■ **Data for this task**:
┄┄┄┄┄┄
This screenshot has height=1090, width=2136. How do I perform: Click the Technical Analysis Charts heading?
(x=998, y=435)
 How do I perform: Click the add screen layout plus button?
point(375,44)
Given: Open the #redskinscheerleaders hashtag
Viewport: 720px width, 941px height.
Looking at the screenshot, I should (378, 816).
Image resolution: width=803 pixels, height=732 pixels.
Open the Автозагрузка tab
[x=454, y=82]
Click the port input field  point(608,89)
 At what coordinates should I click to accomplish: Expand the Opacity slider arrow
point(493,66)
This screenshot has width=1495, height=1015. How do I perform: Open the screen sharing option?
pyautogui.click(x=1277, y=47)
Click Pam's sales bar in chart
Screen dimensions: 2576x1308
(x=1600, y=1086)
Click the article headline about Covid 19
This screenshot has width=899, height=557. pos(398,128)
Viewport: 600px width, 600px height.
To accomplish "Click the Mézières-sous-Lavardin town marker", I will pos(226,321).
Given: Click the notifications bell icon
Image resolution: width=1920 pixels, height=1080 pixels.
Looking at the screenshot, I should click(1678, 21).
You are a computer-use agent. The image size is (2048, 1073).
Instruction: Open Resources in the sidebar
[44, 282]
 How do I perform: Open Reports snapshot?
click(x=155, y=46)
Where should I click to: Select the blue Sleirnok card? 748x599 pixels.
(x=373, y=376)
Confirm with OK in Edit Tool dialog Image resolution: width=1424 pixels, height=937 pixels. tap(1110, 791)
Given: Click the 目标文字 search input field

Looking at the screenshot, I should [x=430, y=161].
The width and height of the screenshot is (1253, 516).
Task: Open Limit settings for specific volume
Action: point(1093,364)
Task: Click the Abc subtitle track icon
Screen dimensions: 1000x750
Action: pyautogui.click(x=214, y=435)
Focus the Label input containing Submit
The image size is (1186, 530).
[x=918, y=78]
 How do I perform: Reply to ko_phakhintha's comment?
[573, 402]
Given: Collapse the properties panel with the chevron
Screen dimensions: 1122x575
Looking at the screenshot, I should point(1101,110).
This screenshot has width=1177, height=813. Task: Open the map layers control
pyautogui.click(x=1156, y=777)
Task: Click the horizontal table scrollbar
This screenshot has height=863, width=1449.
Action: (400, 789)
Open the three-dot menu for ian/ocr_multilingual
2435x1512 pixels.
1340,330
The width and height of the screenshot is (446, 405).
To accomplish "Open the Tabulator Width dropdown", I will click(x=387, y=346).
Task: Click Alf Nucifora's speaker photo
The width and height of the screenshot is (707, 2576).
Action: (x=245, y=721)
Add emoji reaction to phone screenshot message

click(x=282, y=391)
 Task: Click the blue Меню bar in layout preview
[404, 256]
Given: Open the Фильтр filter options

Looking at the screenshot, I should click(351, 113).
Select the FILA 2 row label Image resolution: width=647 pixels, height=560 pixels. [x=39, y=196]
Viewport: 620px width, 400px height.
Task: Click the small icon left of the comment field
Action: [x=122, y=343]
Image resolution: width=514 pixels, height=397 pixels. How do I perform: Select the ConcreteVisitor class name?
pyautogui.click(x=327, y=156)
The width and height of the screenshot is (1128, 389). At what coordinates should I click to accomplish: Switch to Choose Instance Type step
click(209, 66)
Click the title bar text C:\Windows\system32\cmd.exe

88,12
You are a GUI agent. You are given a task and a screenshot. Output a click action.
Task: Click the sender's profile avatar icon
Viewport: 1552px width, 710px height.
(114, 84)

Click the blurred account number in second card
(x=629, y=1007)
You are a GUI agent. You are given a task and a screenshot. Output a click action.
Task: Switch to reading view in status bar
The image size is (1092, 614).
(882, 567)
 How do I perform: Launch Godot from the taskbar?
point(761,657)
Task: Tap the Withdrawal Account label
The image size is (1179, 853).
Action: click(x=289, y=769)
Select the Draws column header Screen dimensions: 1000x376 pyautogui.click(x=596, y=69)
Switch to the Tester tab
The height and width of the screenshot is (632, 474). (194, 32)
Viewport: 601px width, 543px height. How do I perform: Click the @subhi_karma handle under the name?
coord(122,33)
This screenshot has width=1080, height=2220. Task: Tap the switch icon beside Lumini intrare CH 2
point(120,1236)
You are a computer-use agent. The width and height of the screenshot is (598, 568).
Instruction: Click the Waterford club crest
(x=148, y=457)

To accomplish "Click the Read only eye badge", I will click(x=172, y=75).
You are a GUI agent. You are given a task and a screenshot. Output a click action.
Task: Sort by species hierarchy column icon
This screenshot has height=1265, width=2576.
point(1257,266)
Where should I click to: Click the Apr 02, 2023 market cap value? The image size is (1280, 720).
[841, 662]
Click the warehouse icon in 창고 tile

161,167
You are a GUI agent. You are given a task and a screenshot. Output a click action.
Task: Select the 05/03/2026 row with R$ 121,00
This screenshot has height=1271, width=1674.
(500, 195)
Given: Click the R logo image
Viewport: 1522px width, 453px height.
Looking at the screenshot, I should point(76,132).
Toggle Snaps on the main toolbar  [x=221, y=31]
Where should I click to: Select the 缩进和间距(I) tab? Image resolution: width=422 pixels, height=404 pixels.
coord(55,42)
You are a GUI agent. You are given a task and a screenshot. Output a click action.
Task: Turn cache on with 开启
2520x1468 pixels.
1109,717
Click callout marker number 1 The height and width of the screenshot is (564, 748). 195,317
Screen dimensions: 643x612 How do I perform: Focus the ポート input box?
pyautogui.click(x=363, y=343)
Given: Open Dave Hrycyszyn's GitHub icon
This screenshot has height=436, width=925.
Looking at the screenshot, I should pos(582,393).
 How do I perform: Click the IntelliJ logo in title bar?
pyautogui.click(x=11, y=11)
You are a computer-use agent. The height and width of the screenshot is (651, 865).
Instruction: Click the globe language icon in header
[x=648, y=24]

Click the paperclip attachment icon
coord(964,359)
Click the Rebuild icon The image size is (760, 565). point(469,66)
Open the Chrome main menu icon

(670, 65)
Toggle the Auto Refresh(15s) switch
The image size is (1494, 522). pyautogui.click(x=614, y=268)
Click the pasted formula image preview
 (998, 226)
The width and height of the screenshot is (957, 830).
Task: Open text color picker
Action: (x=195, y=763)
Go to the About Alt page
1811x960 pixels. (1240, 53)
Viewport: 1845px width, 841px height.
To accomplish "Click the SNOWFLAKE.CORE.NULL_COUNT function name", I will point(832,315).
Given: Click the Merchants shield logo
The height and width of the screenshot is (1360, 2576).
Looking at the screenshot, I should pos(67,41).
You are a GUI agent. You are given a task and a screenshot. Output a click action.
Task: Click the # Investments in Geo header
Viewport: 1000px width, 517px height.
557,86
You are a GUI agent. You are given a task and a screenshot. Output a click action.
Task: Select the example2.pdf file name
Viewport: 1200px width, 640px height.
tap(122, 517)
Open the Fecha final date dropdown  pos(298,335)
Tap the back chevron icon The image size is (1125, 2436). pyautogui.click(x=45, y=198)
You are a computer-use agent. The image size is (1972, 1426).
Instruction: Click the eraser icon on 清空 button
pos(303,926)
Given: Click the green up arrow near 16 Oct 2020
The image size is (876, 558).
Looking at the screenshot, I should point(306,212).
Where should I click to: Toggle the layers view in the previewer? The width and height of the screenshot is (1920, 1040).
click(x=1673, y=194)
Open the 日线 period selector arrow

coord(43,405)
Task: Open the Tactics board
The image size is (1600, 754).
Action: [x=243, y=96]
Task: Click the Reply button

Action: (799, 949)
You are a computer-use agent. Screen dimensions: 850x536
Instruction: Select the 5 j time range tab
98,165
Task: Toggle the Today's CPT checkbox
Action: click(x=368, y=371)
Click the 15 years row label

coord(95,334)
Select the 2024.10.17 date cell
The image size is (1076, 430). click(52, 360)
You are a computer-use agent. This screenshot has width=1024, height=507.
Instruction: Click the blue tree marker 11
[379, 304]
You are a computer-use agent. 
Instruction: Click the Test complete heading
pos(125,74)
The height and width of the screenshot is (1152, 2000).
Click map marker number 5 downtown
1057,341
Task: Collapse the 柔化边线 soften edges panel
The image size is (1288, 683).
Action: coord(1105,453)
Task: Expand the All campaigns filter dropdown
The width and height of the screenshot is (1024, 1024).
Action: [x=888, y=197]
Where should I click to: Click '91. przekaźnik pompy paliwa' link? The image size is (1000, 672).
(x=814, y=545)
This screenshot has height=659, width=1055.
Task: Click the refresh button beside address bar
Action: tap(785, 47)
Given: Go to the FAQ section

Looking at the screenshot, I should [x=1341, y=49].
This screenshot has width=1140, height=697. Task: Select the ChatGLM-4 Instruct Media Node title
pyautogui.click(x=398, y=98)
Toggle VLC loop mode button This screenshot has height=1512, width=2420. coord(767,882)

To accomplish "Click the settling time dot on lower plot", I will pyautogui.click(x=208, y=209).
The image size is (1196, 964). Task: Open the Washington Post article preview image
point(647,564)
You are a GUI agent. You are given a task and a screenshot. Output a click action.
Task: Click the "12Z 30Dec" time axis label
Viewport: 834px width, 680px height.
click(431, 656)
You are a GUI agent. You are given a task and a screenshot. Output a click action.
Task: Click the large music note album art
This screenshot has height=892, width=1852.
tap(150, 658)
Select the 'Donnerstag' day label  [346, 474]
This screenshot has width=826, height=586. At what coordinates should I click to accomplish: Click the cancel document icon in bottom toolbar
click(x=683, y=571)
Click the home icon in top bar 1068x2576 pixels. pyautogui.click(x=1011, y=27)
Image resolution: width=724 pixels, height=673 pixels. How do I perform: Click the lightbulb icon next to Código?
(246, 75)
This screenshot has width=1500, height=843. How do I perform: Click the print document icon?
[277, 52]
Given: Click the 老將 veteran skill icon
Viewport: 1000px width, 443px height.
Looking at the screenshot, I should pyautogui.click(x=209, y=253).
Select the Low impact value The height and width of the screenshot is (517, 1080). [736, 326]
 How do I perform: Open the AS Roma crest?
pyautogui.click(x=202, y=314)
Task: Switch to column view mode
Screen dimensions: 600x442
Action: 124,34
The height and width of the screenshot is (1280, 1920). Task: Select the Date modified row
┄┄┄┄┄┄
■ **Task goal**: Report every line above that contains the word "chevron", copying each one in full.

■ **Correct answer**:
Given: Collapse the properties panel with the chevron
Tap the back chevron icon The image size is (1125, 2436). pyautogui.click(x=45, y=198)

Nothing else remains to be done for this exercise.